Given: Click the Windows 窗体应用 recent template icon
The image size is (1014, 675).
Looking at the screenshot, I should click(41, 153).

...

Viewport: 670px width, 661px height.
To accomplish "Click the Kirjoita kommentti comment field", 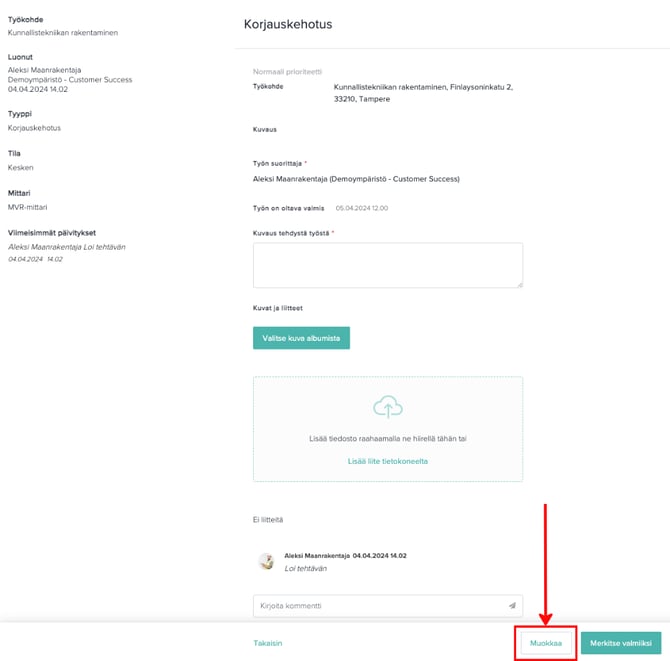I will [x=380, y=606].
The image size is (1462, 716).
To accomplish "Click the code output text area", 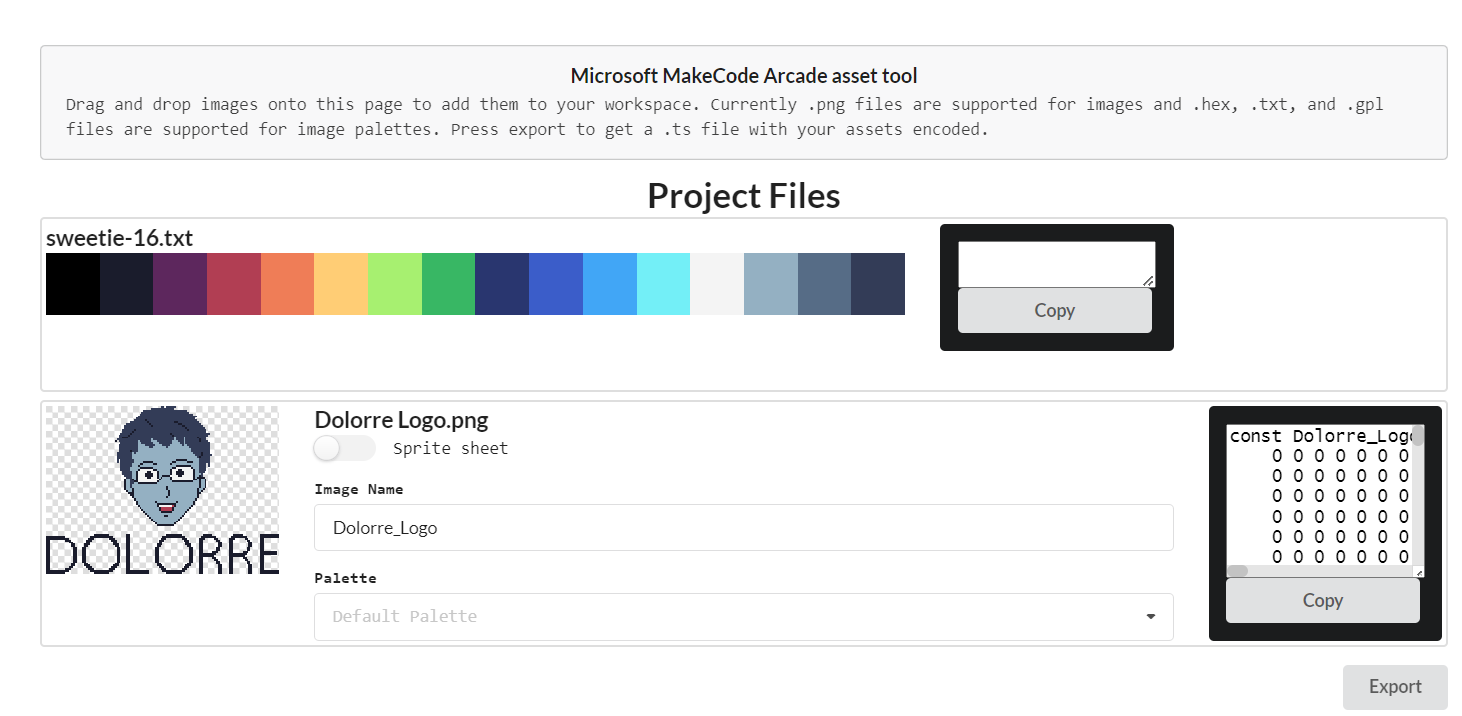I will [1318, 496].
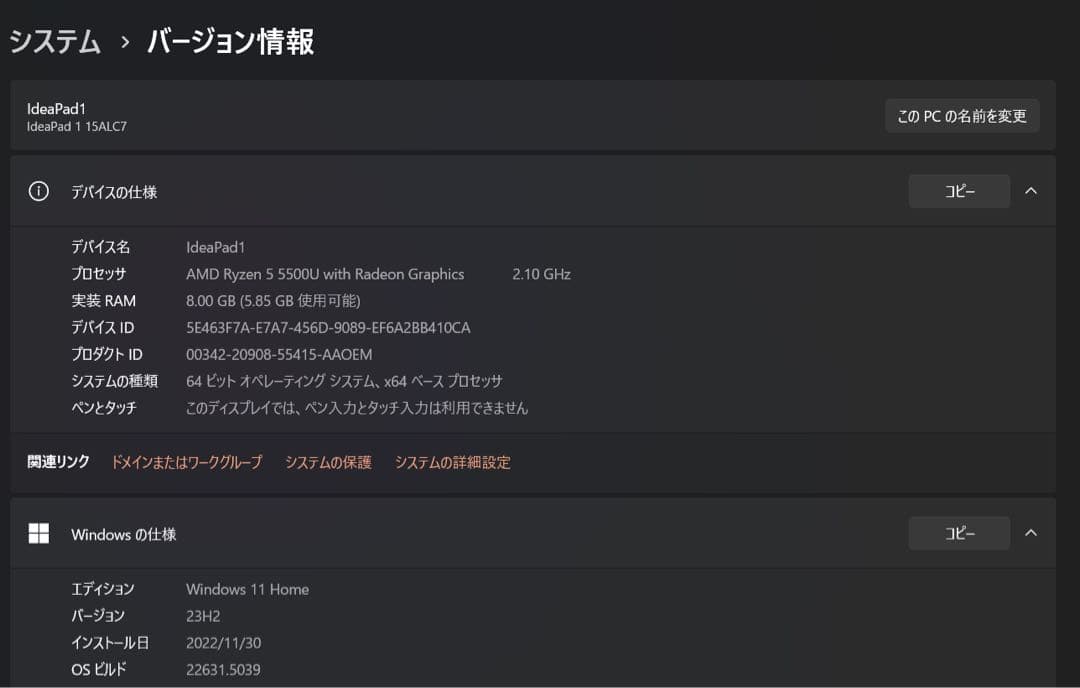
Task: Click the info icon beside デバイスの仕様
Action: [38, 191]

==

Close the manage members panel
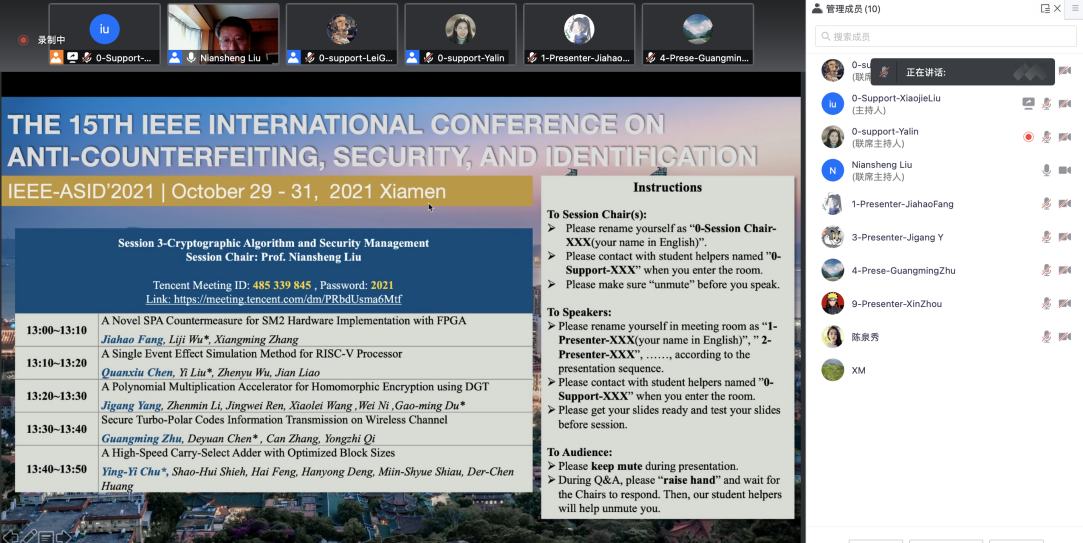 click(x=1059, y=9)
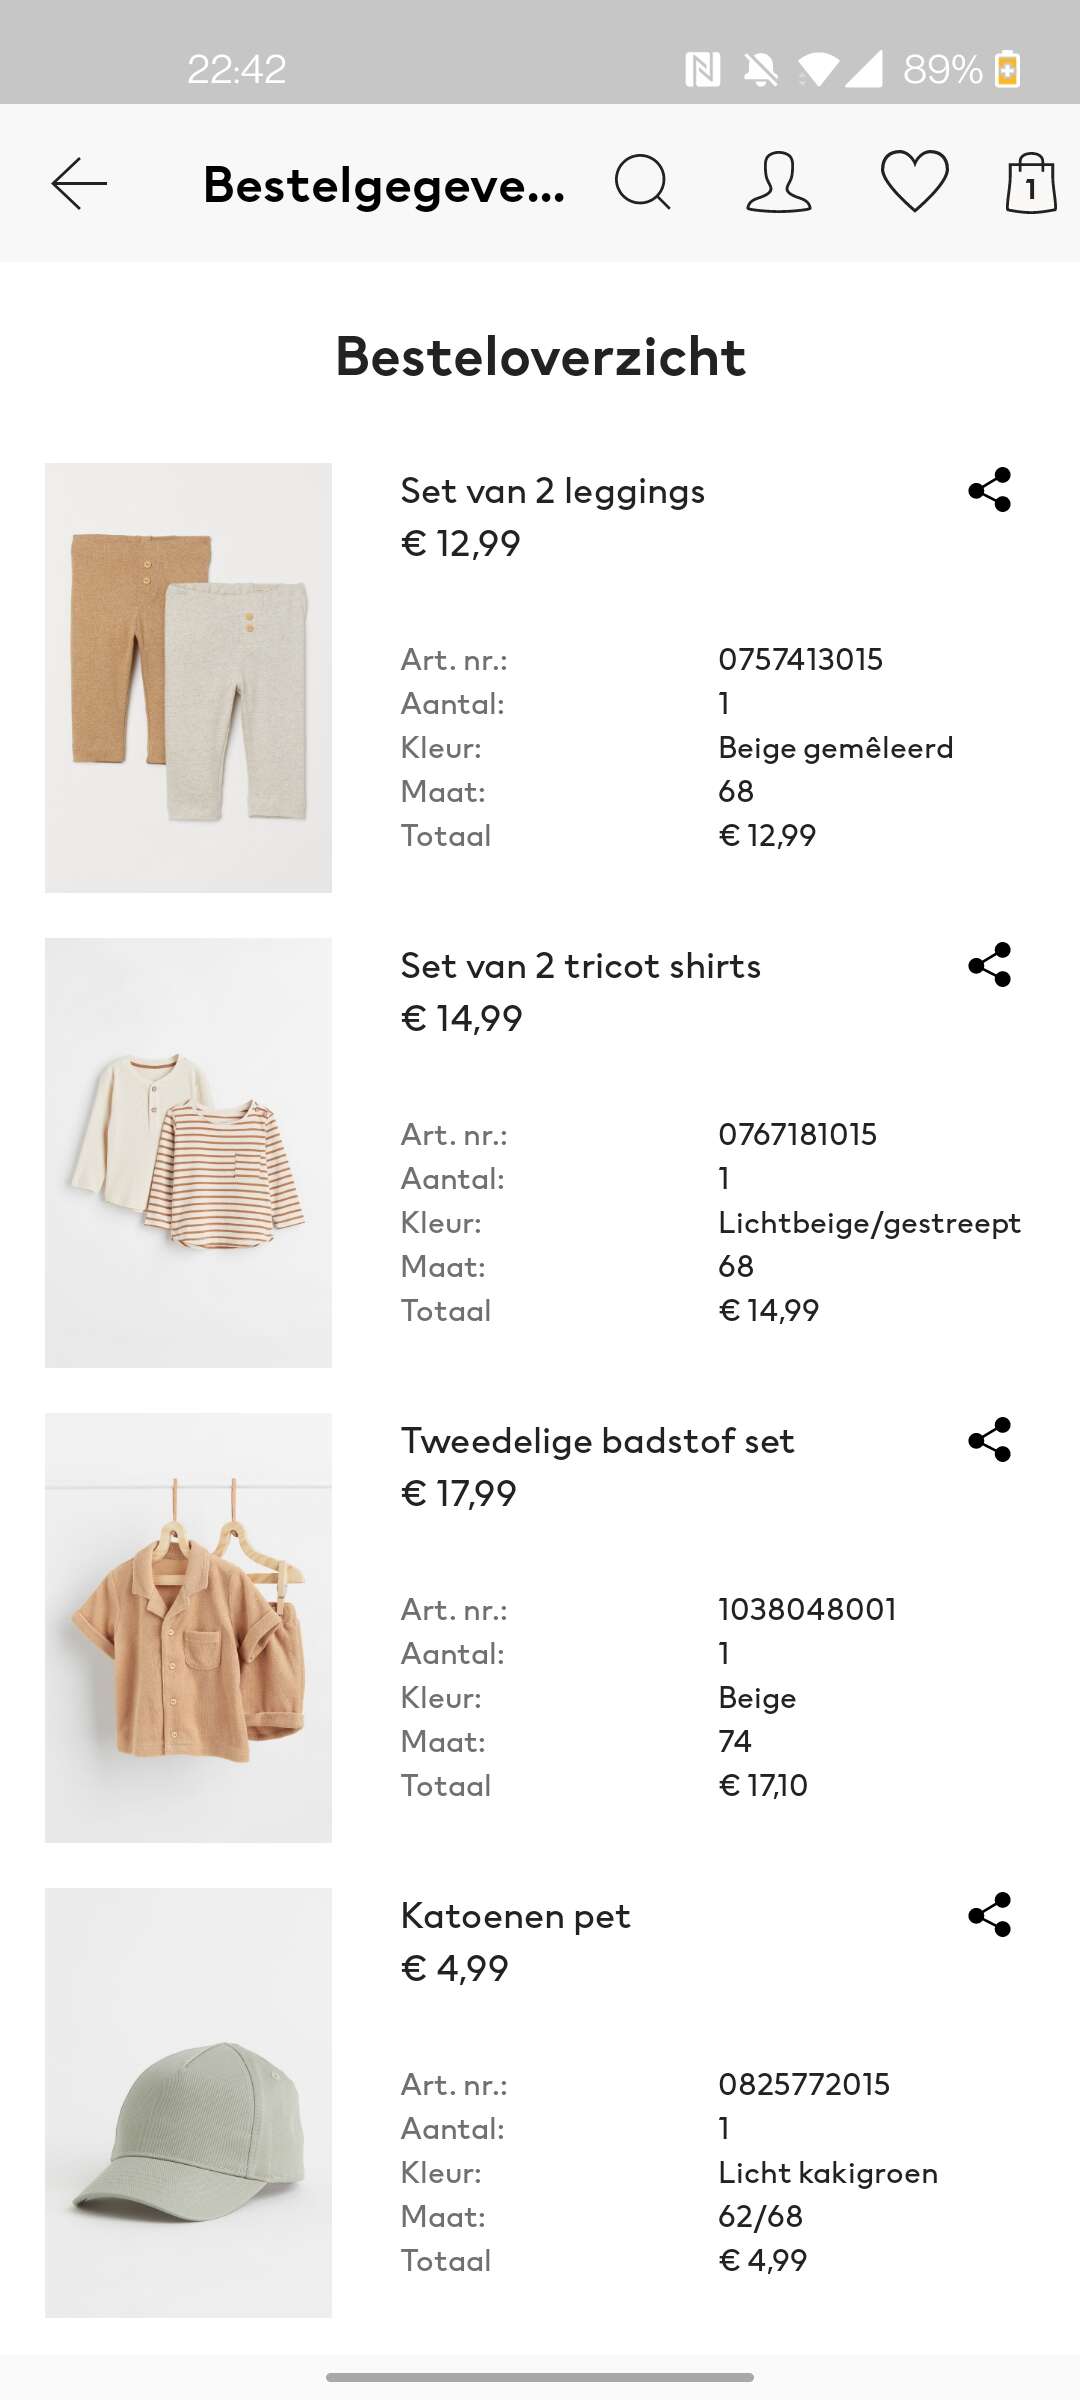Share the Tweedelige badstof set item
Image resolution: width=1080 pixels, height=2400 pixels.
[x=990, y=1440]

- **Goal of the exercise**: Copy out the lines word for word, starting with the line that contains "Given: Click the" and going on through the line that contains "Looking at the".

- **Expected output**:
Given: Click the Windows 窗体应用 recent template icon
The image size is (1014, 675).
Looking at the screenshot, I should click(41, 153).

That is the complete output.